Levels of phosphorylated α-syn aggregates increase with maturation of the hMOs
As hMOs are composed of multiple cell types 23, 26, 27, 49, they offer a unique model to explore the contribution of different cell populations on the ability of α-syn to aggregate. Our earlier findings with PLA and imaging of hMO cryosections showed aggregates were detected in both neurons and glia, albeit to varying degrees. To extend these findings further, we next performed single cell flow cytometry analysis. After dissociation of 100-day old hMOs into single cell suspensions, we performed cell surface staining for neuronal and glial cells as well as internal staining for α-syn and pS129Syn, to both quantify the levels of phosphorylated α-syn aggregates, and to measure the levels of these aggregates within both neuronal and glial cells (Fig. 6A, Table S1). Consistent with the results depicted in Fig. 5, we observed an enrichment of pS129Syn levels in the 100-day old SNCA tri hMOs (≃ 4 fold more in viable dissociated SNCA Tri cells) compared to the Isog Ctl hMOs, with cells from SNCA KO hMOs used as our negative control in the gating strategy (Fig. 6B, C). This was in the same range as the ≃4.2-fold increase in staining previously observed in the cryosections (Fig. 5B). Similar to the cryosections, pS129Syn signal was detected in less than 1% of dissociated SNCA Tri cells after 100 days (Fig. 6C). To investigate whether α-syn and pS129Syn accumulates further over time, the same analysis was performed on hMOs that were matured for 170 days in culture (Fig. 6D-F Table S1). Consistent with findings by immunoblotting and immunostaining at earlier time points (Figs. 2 and 3), we observed a significantly higher proportion of viable cells dissociated from SNCA Tri hMOs that express α-syn (≃11.1%) compared to those dissociated from Isog Ctl hMOs (≃5.5%) (Fig. 6D histogram, S3A, S1 Table). As expected from previous results, we also found a significant difference in the percentage of cells expressing pS129Syn in SNCA Tri hMOs relative to the Isog Ctl hMOs (≃0.74% vs ≃0.5%). Remarkably, we still observed that less than 1% of SNCA Tri cells were positive for pS129Syn (Fig. 6E), however, the amount of pS129Syn detected was almost double compared to the 100-day time point (≃0.74% versus ≃0.43%). As an additional control, we also verified that all cells which were pS129Syn positive were also α-syn positive in both genetic backgrounds (Fig. 6F).
Findings from immunohistochemistry imply that the pS129Syn signal mostly colocalizes in neurons relative to glial cells. Thus, we next investigated in which cell-type the pS129Syn signal was present after 100 days in culture, a time point when pS129 was just beginning to accumulate. We used a combination of surface markers 50, 51 that included CD56 (NCAM-1, a neural cell adhesion molecule) and CD24 (a heat stable antigen receptor, nectadrin). Based on the literature, neurons were classified as CD56+CD24+ / CD56+CD24-/ CD56-CD24+ and glial cells as CD56-CD24- 50, 51. The breakdown of the specific marker combinations is indicated in Fig. S3B. Quantification showed that, 75% of the pS129Syn signal was localized in neurons identified as CD56+CD24+, CD56+CD24- and CD56-CD24+ whereas 25% was localized in CD56-CD24- glia. For simplicity, in Fig. 7A we pooled and collectively depicted the neuronal populations as CD56+CD24+ and the glial population as CD56-CD24-. In SNCA Tri hMOs (green), we observed more pS129Syn in neurons than glial cells, whilst its presence in both cell populations in Isog Ctl was comparable to the background signal observed in SNCA KO hMOs (red and blue). Overall, our findings revealed that phosphorylated α-syn aggregates appear in both neurons and glial cells, albeit to varying degrees, with the levels increasing with maturation of the hMOs.

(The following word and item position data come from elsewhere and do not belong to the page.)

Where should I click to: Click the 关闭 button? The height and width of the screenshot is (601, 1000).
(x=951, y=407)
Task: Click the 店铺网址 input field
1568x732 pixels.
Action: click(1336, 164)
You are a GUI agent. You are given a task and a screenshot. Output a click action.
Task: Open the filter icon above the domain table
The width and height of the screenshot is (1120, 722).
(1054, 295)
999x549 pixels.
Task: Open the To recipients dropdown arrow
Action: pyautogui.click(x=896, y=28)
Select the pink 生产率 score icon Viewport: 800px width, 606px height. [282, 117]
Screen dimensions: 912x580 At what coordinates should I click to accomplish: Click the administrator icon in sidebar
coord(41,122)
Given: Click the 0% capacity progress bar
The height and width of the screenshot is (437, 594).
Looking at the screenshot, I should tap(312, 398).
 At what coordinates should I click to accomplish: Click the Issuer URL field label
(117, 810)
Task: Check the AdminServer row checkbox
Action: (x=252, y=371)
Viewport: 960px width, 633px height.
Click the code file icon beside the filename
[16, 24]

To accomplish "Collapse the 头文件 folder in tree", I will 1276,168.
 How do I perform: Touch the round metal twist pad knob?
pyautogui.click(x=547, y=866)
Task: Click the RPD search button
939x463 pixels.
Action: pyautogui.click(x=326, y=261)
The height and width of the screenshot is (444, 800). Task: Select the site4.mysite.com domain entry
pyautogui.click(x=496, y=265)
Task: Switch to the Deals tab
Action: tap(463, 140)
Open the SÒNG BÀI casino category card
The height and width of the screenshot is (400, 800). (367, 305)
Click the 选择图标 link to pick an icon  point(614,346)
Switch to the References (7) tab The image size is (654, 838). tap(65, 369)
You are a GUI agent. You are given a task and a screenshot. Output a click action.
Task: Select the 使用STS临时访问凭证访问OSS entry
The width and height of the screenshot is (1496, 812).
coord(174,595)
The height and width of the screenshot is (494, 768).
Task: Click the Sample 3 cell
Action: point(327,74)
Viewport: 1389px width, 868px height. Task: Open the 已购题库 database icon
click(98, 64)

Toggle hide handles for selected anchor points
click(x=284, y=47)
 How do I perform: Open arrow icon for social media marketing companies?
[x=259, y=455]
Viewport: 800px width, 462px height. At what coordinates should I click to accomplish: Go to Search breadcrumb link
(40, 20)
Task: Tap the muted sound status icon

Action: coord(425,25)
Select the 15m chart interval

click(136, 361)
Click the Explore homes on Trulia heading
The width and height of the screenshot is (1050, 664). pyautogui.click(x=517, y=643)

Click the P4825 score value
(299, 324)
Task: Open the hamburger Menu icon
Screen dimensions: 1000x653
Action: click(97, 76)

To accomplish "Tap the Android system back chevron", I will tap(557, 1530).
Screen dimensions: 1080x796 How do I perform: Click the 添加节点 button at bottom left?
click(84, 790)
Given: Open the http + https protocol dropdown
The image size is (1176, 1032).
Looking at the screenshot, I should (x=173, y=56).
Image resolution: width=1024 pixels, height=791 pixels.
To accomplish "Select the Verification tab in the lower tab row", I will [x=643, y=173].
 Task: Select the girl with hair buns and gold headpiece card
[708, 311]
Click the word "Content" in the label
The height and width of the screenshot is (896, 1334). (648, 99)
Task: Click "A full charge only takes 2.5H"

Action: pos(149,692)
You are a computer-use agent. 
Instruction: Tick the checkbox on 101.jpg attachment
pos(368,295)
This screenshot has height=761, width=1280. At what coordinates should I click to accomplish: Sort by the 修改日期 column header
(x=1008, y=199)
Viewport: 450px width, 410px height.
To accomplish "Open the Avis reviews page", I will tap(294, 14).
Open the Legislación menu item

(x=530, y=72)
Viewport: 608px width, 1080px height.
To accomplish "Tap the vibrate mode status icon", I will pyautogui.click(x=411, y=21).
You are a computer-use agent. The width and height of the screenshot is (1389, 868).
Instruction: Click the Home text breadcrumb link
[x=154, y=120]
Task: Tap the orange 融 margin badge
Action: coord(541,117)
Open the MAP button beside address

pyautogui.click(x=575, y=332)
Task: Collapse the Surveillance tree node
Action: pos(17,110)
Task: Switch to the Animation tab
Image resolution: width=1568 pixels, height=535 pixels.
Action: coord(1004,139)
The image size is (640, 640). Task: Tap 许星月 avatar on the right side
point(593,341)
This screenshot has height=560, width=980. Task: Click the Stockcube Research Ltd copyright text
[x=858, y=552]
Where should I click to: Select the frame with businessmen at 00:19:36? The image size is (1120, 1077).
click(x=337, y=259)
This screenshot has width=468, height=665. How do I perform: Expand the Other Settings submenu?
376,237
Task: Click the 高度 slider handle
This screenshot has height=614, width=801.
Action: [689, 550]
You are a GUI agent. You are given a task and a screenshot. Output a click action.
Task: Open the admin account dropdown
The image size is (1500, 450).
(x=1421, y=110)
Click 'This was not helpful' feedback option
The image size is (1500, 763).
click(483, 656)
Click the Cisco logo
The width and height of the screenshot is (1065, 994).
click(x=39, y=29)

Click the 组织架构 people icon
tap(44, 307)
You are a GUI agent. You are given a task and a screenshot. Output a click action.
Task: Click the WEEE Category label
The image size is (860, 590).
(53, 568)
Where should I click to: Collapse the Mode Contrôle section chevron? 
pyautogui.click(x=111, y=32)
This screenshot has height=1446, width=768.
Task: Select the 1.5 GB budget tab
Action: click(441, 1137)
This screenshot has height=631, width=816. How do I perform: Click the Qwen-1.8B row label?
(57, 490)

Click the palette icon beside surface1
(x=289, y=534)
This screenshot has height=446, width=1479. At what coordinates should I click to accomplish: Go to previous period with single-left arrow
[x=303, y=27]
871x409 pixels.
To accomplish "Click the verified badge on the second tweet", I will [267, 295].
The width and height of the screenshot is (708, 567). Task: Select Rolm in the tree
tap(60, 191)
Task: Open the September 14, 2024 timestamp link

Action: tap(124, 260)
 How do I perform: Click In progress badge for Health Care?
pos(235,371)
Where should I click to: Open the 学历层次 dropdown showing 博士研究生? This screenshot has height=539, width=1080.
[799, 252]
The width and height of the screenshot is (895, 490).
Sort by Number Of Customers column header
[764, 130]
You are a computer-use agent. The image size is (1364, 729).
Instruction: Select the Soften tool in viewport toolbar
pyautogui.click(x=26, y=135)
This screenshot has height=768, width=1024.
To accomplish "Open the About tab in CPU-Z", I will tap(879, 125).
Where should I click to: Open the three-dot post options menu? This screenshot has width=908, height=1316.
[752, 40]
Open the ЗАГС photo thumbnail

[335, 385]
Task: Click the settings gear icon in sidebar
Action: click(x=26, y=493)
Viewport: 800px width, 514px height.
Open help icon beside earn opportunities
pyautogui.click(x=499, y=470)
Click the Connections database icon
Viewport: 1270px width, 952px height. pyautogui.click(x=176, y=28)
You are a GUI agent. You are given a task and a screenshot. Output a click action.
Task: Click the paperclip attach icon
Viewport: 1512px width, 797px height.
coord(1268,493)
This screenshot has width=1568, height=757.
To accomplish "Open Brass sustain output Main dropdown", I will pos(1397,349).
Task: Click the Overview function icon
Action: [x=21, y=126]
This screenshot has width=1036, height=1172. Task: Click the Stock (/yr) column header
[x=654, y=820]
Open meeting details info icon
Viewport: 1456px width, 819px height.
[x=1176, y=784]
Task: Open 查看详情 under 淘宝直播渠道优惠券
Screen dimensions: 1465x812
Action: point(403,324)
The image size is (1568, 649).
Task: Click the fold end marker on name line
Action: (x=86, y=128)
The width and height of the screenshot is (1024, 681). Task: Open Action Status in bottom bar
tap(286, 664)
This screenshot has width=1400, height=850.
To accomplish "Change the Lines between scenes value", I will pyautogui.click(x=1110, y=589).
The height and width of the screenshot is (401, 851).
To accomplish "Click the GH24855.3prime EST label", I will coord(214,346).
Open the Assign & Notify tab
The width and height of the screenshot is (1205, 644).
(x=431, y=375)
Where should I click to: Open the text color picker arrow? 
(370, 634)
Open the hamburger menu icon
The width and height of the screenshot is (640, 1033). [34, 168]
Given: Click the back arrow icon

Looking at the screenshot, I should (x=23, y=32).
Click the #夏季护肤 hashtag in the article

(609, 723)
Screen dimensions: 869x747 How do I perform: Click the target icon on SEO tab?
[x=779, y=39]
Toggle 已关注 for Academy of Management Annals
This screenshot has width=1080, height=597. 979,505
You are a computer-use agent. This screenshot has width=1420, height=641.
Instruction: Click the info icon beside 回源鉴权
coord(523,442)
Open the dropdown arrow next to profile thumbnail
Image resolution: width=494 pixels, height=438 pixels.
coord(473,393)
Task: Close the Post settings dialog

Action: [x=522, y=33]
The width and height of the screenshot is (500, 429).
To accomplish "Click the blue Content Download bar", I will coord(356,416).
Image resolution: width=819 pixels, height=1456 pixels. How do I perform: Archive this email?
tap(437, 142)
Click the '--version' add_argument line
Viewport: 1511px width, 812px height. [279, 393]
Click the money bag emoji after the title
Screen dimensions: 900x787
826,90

An increase in α-syn aggregates correlates with a reduction in dopaminergic neuron numbers
As synucleinopathies are characterized by the degeneration of vulnerable cell populations in the brain, we next investigated whether we could detect cell loss in hMOs and whether this correlated with the appearance of pS129Syn aggregates. Using a similar strategy as above, we quantified the levels of neuron (CD56+CD24+, CD56+CD24-, CD56- CD24+) and glia populations (CD56-CD24-) by flow cytometry in 100-day hMOs. We detected similar proportion of neurons and glia in SNCA Tri and Isog Ctl hMOs (Fig. S3C, D). Using CD49f+ as an astrocytes marker 52, we noted a tendency for astrocyte enrichment in SNCA Tri hMOs, but this did not reach significance in our analysis (Fig. S3E). In contrast, after 170 days in culture, we observed a significant decrease in the proportion of neurons and an increase in glial cells in SNCA Tri hMOs compared to Isog Ctl (Fig. S3F), implying that as neuronal numbers start decreasing, increased levels of gliosis may be occurring. This was further supported by our observations of a significant reduction in the number of TH-positive neurons in 100-day old SNCA Tri hMOs compared to Isog Ctl (Fig. 7B). We must however point out that there was no decrease in the overall number of total neurons at 100 days (Fig. S3C) which may suggest that DN are selectively vulnerable, and when lost are replaced by other neuronal subtypes.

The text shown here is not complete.